• _Problem_:
Reproduce verbatim the lines from the one containing "Describe the element at coordinates (291, 397)" through the last of the items below, both ends included. Omit the pictures from your copy.
Data for analysis Block Start
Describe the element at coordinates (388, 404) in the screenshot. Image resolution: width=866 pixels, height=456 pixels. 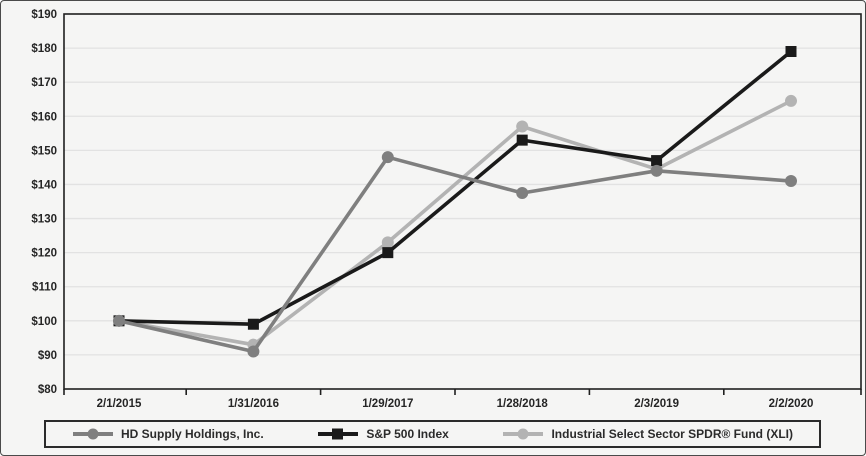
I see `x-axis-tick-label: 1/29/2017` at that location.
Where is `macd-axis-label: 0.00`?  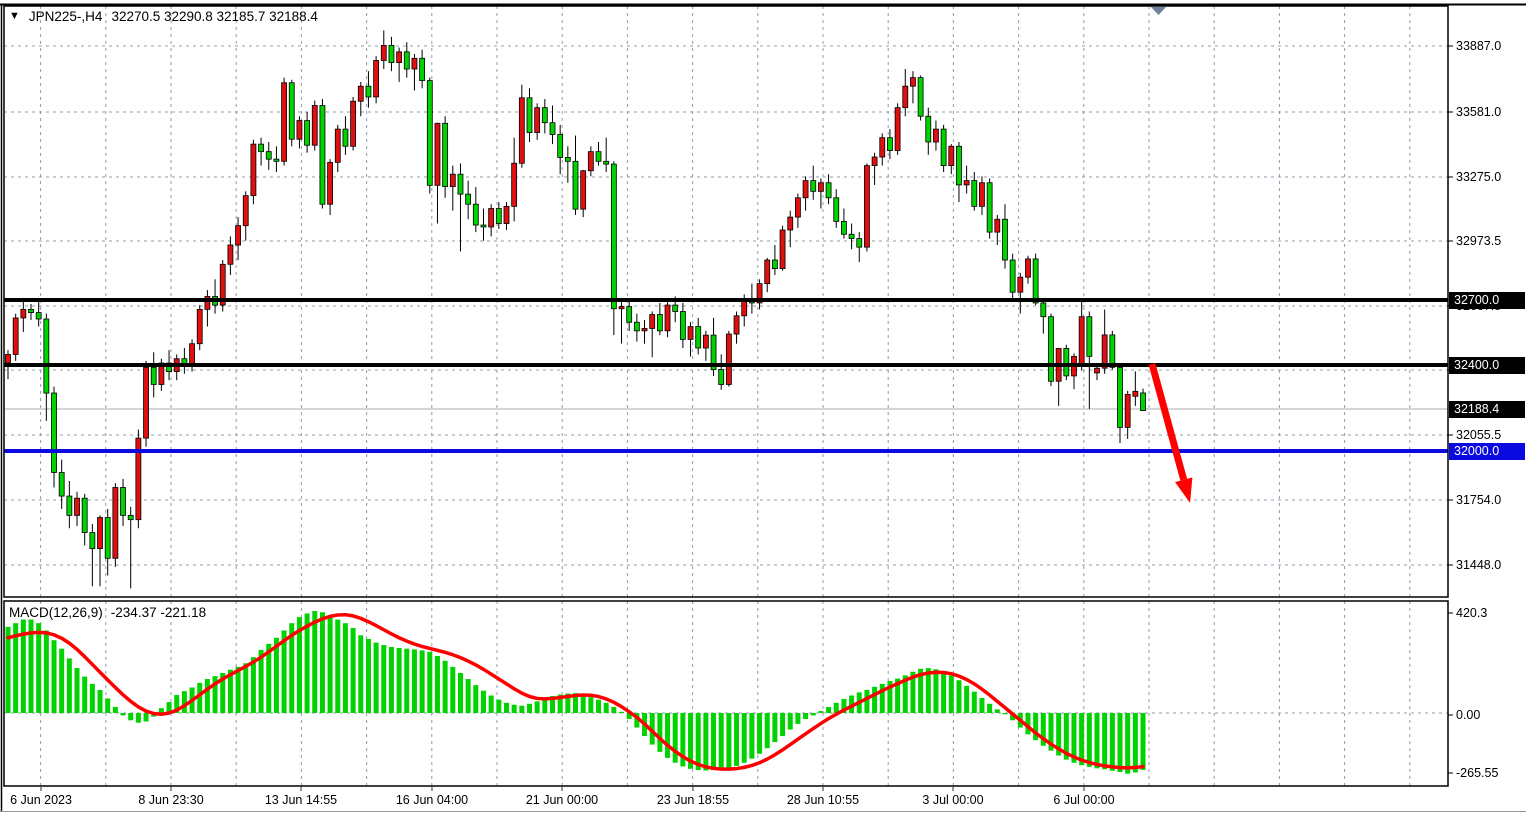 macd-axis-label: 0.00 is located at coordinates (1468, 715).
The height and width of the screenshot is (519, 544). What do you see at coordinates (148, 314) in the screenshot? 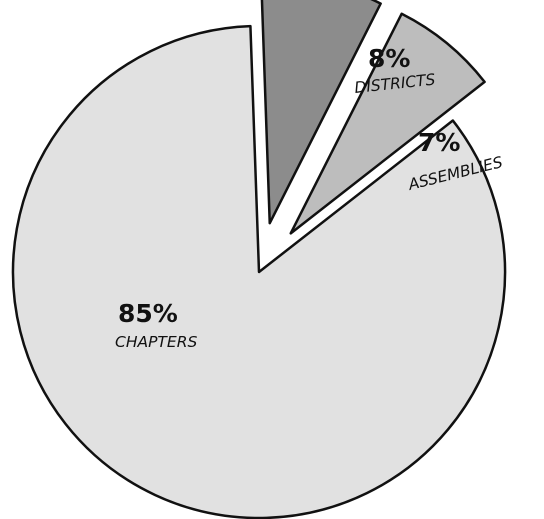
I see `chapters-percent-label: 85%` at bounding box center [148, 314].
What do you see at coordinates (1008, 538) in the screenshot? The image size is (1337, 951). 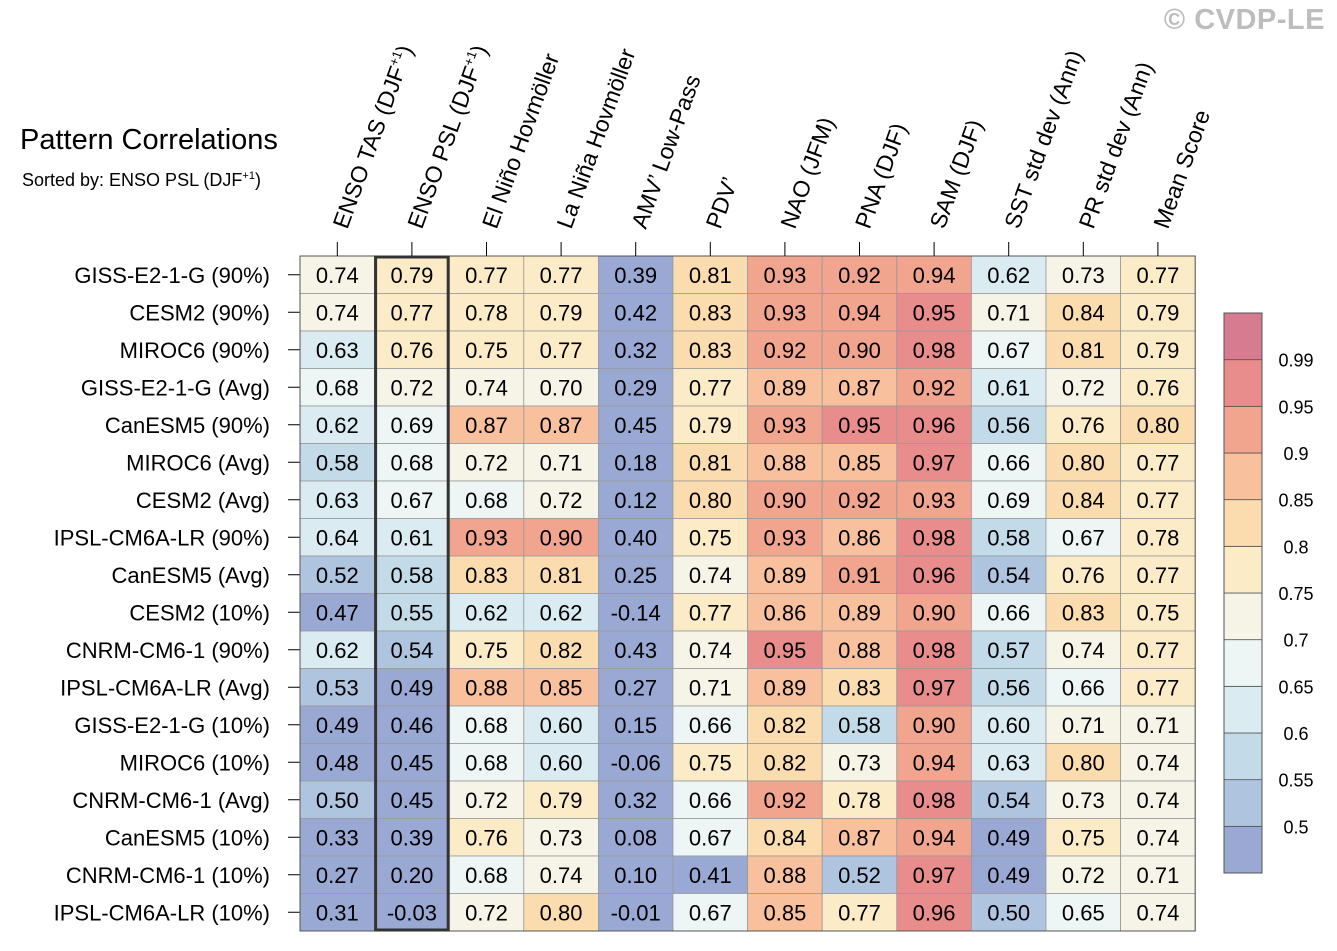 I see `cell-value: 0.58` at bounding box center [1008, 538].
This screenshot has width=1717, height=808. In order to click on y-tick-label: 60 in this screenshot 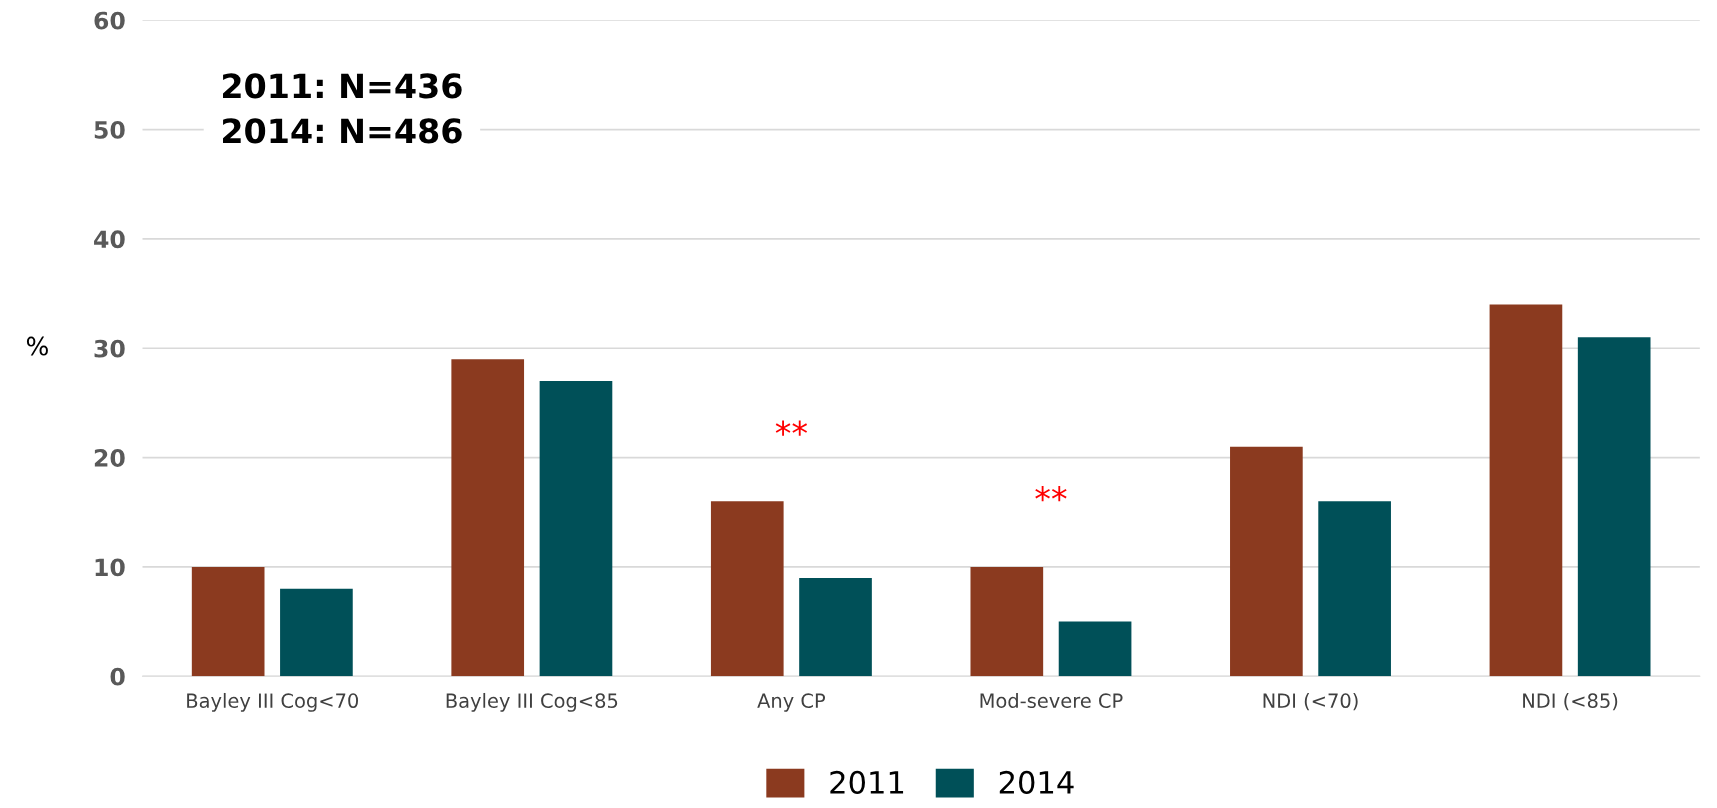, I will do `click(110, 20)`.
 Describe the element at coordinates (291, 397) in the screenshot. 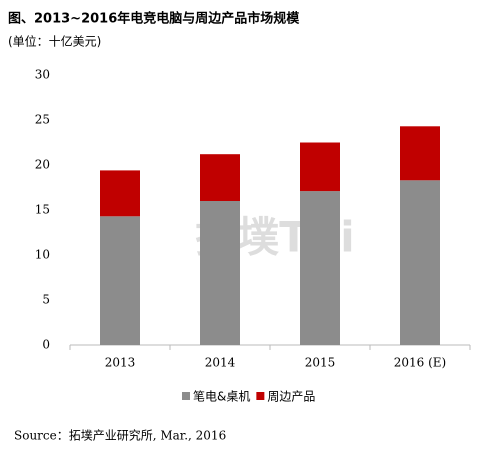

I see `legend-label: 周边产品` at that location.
Data for analysis Block End
• _Solution_:
 Describe the element at coordinates (291, 397) in the screenshot. 

I see `legend-label: 周边产品` at that location.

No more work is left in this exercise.